Saved data entries:
-------

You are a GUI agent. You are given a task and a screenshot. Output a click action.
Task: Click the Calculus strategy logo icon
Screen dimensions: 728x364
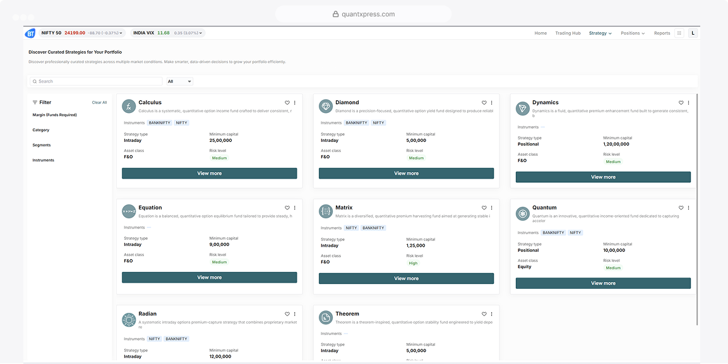[129, 106]
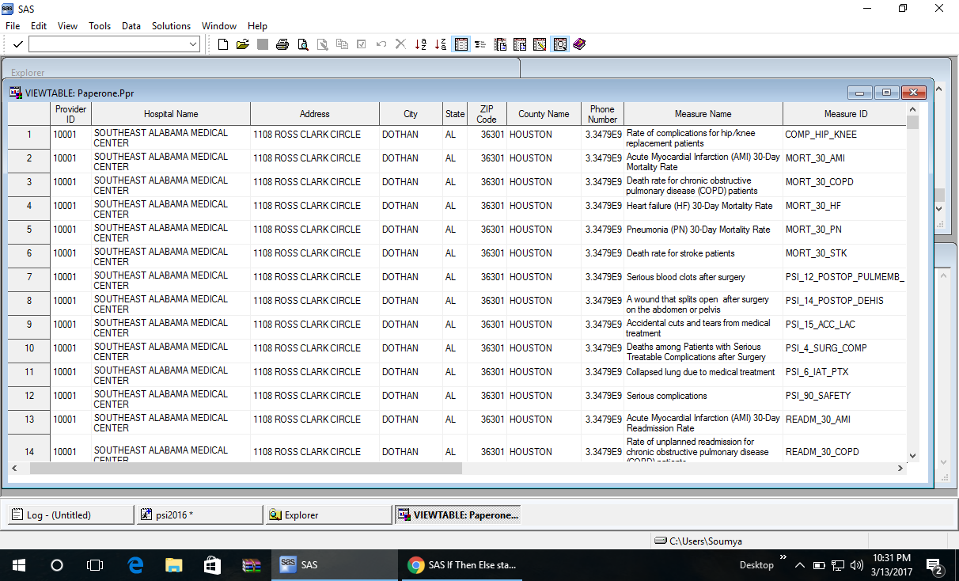Open the Data menu
Image resolution: width=959 pixels, height=581 pixels.
click(131, 26)
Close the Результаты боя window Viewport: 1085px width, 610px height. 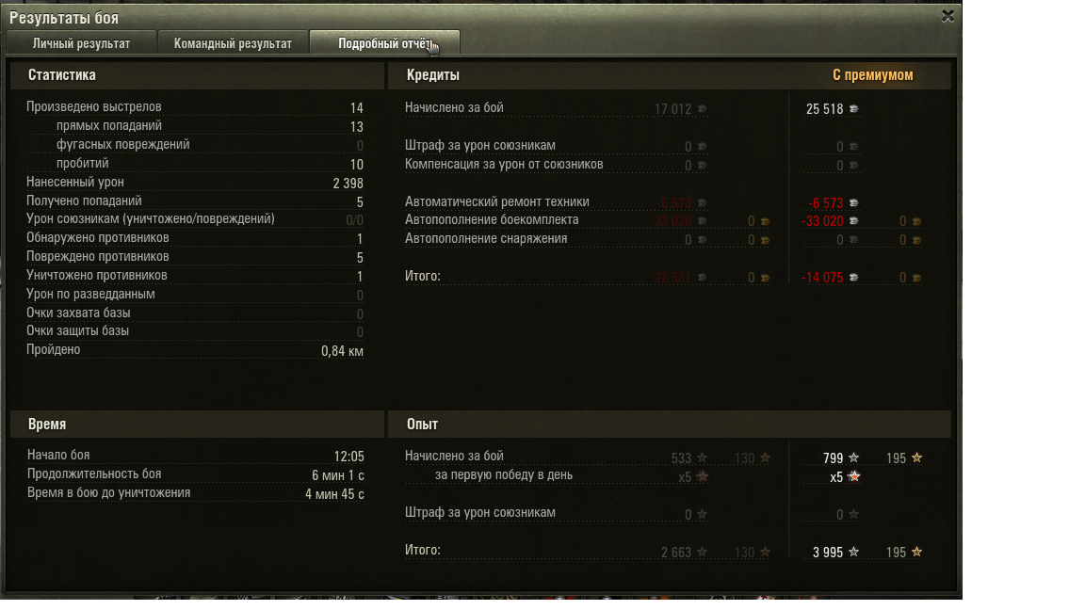pos(947,16)
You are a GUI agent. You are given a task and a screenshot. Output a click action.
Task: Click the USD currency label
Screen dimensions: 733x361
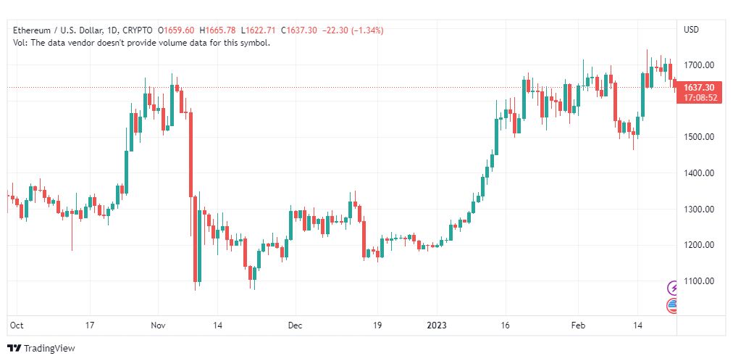(x=691, y=30)
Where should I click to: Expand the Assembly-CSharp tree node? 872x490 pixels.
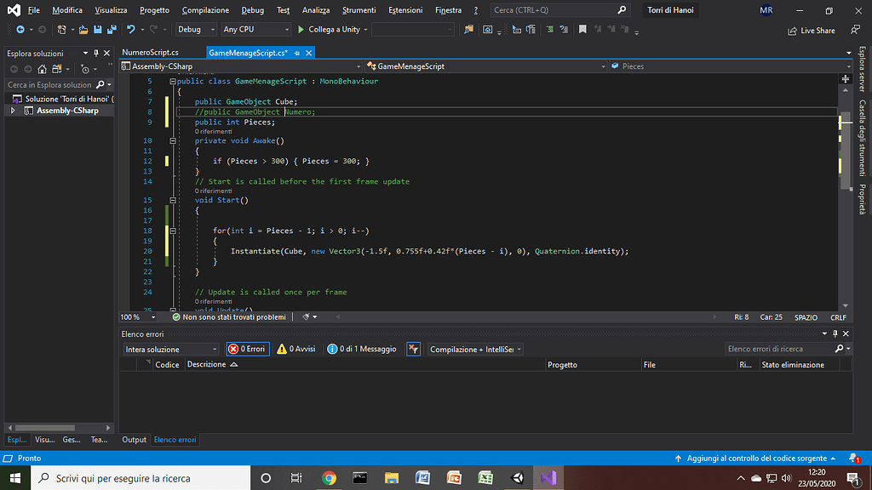pos(13,111)
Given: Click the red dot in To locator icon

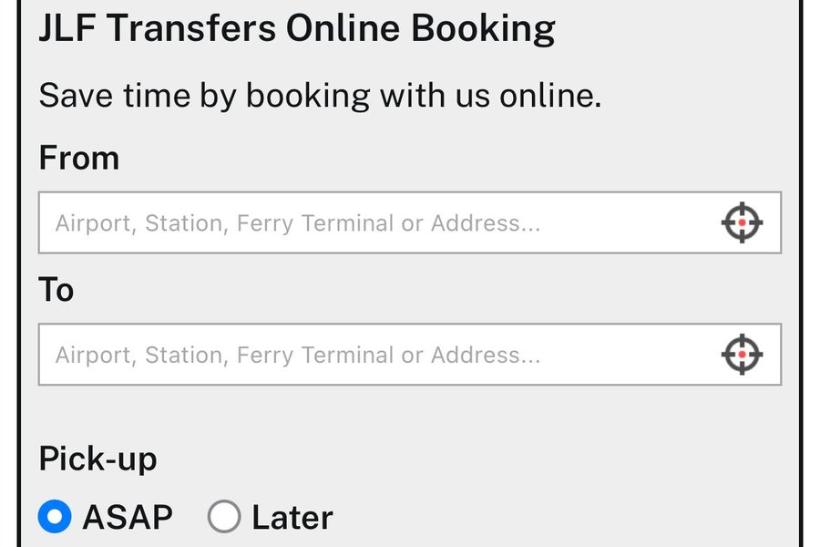Looking at the screenshot, I should coord(742,355).
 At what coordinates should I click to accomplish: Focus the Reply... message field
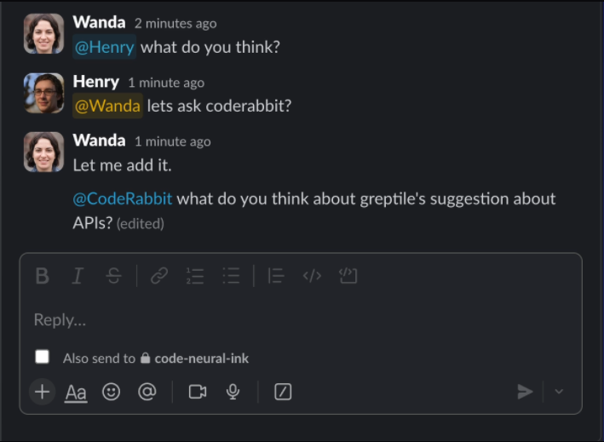[301, 320]
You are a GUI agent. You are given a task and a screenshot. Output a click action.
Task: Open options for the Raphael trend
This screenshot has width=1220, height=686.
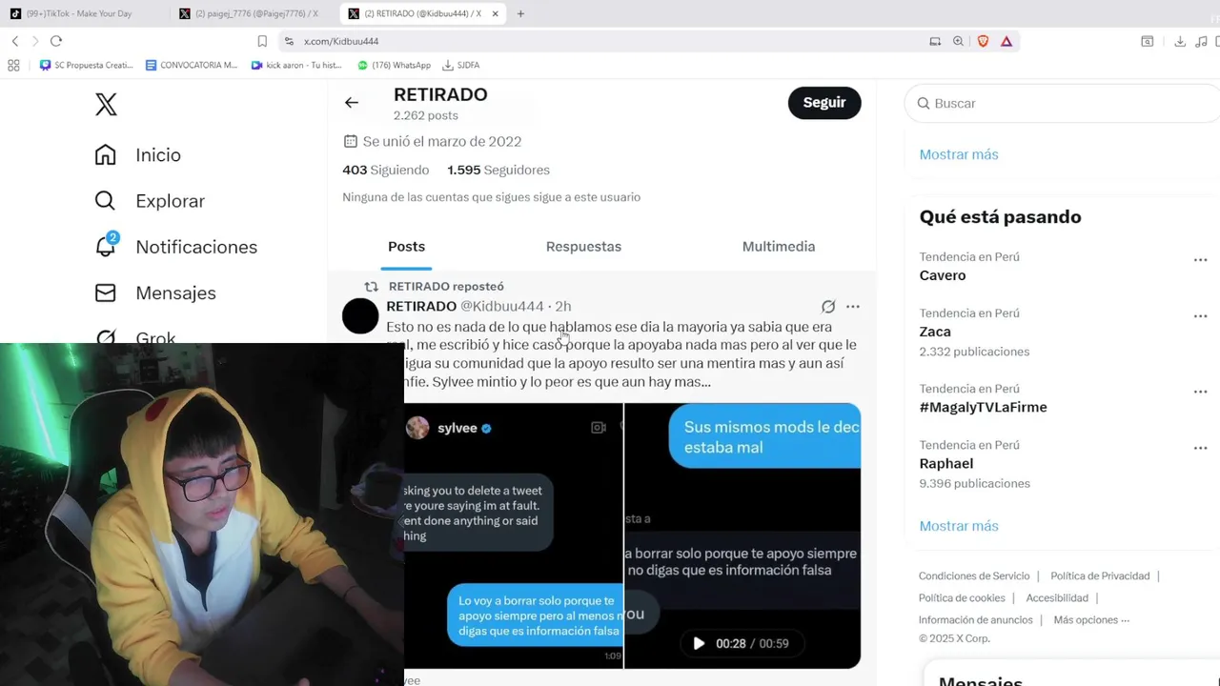click(x=1200, y=448)
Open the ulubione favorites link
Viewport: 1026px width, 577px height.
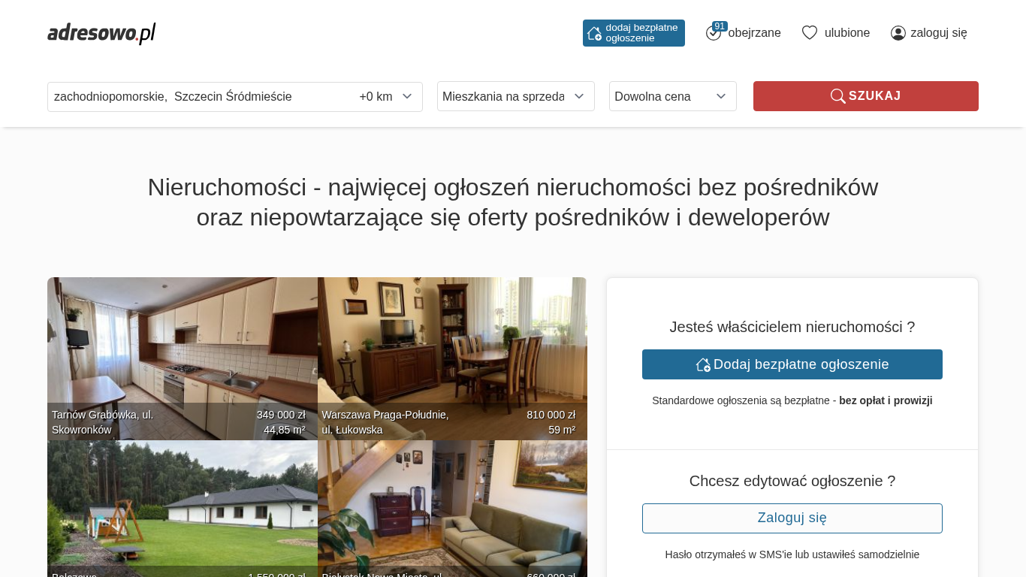(x=847, y=33)
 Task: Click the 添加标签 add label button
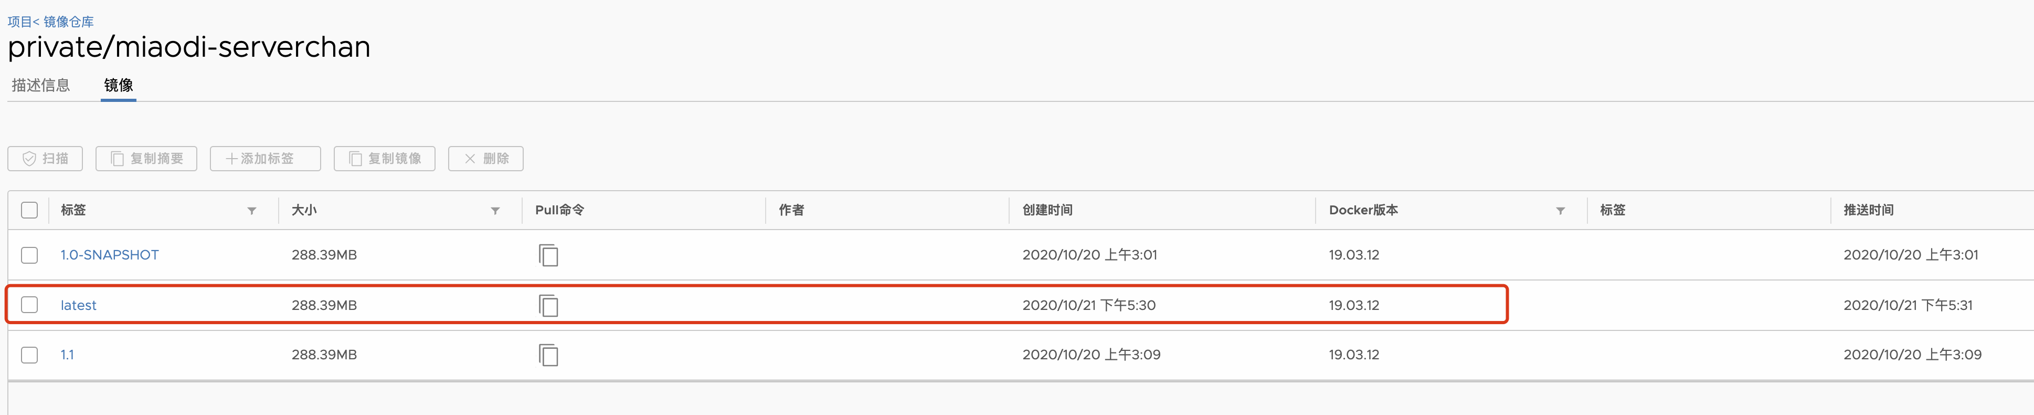click(x=265, y=159)
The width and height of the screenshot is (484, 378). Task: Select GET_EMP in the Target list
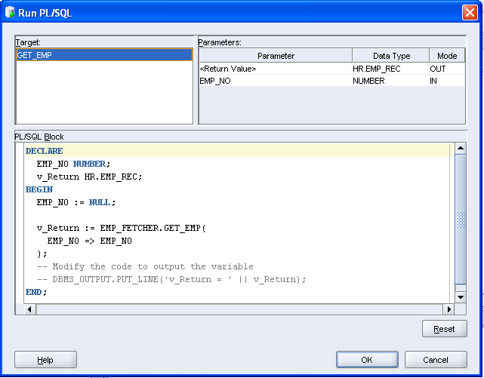104,55
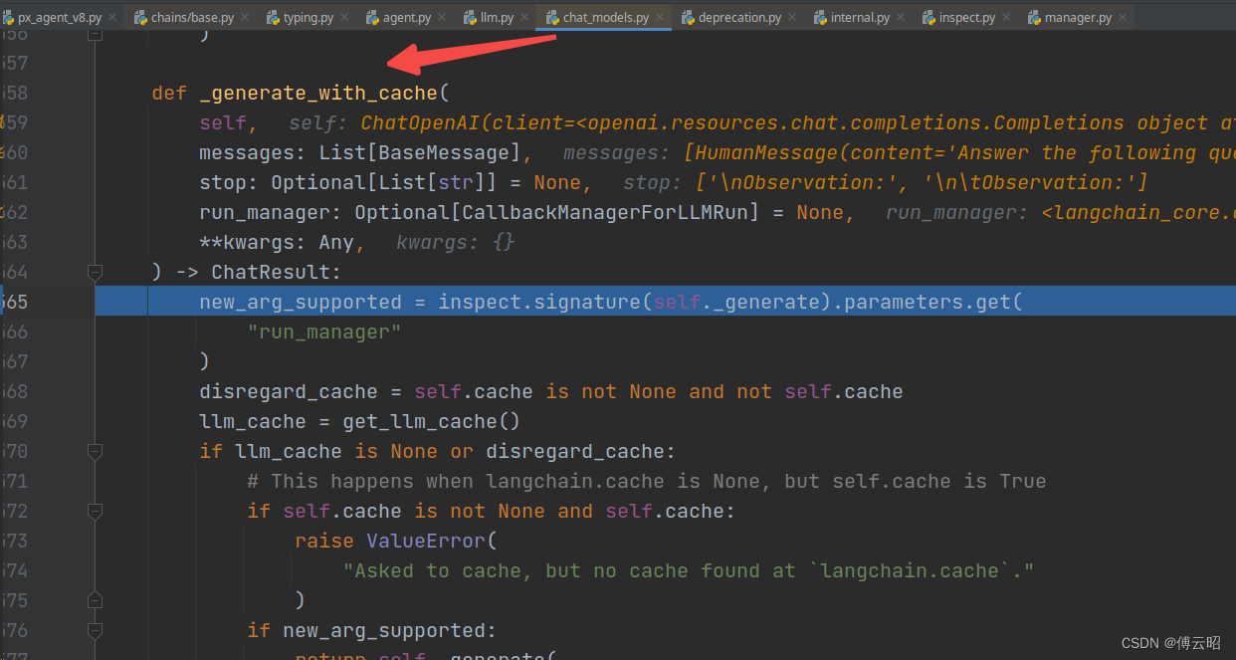
Task: Collapse fold at ') -> ChatResult:' line
Action: pyautogui.click(x=95, y=272)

-------

Problem to solve:
Exactly the lines from the one containing "Viewport: 1026px width, 577px height." through the end of the data above: repeat those, both ends included, and nothing else. Skip the pictures.

Task response:
Viewport: 1026px width, 577px height.
(x=847, y=33)
 Task: Click the 添加标签 add label button
click(x=265, y=159)
The width and height of the screenshot is (484, 378). Task: Select GET_EMP in the Target list
104,55
Task: Collapse fold at ') -> ChatResult:' line
Action: pyautogui.click(x=95, y=272)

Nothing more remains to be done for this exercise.